• mozz
    link
    fedilink
    31 month ago

    I came here to say this.

    Modern physics already gives special status to observer objects and properties that “non-observer” objects don’t have, and every universe needs to be defined from some particular point of view instead of “objectively” from outside. There are a couple other weird things but those are two big ones to me.

    And so a physicist from the 2100s where physics is defined in relation to consciousness asks a modern physicist, so why did you think it was all just atoms and numbers in an “objective” universe?

    And the modern physicist says what the fuck are you talking about don’t get all weird and religious on me

    And the future physicist says okay dude good luck then

    • @FooBarrington@lemmy.world
      link
      fedilink
      10
      edit-2
      1 month ago

      You’re fundamentally misunderstanding the concept of an “observer” - it’s not a conscious entity literally observing something. It’s simply an object whose state depends on the quantum particle in question.

      • mozz
        link
        fedilink
        5
        edit-2
        1 month ago

        Why does the detector in the double slit experiment cause an interference pattern if its state depends on which slit the particle went through, but then it resets its internal state after, without transmitting the result?

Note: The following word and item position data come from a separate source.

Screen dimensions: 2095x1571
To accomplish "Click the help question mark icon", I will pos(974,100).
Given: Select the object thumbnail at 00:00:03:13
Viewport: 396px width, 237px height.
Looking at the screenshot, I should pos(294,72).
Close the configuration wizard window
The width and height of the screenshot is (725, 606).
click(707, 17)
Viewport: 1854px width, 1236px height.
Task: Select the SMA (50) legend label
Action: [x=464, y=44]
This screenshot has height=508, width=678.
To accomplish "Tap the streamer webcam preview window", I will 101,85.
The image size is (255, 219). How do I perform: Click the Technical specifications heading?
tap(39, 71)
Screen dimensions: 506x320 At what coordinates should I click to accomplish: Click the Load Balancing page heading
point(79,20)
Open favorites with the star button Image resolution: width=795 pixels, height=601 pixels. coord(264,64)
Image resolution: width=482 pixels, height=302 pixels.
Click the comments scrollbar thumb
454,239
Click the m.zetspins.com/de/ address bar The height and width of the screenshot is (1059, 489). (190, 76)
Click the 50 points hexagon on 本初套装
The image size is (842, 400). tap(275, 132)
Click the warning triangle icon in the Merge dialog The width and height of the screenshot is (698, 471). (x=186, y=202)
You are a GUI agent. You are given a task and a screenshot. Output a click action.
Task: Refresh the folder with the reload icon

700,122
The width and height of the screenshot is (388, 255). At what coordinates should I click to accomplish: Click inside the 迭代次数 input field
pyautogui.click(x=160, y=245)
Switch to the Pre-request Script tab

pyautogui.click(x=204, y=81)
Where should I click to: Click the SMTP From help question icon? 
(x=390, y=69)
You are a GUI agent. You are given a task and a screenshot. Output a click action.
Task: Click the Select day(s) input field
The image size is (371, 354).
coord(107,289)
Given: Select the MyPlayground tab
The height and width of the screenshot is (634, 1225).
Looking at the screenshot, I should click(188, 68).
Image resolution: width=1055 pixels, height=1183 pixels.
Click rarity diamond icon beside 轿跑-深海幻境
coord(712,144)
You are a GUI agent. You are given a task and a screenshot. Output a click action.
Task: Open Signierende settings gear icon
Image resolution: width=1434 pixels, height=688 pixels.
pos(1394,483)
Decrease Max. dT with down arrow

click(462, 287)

        • @FooBarrington@lemmy.world
          link
          fedilink
          21 month ago

          There’s no way to fully erase the state, as information cannot be destroyed. There will always be consequences of the state measurement in the detector (e.g. through heat).

          • mozz
            link
            fedilink
            21 month ago

            Absolutely false. You have apparently never heard of the exact aspects of quantum mechanics which so surprised physicists when they were first discovered? (which are pretty much its defining feature) IDK, it kind of sounds that way.

            I’m honestly not saying it’s as simple as the pop science oversimplification of QM, even though my comment was kind of invoking exactly that oversimplification. But yes, things like having the detector erase its measurements without recording them were exactly the types of experiments which started to point to something much stranger going on than just one object’s state depending on another.

            Citation

            Wheeler’s delayed-choice experiments demonstrate that extracting “which path” information after a particle passes through the slits can seem to retroactively alter its previous behavior at the slits.

            Quantum eraser experiments demonstrate that wave behavior can be restored by erasing or otherwise making permanently unavailable the “which path” information.

            Emphasis is mine. If I’ve misunderstood something then fill me in, sure.

        • @Shyfer@ttrpg.network
          link
          fedilink
          11 month ago

          There’s apparently a answer to this I’ve been told by physicists, but I’ve never quite understood it lol.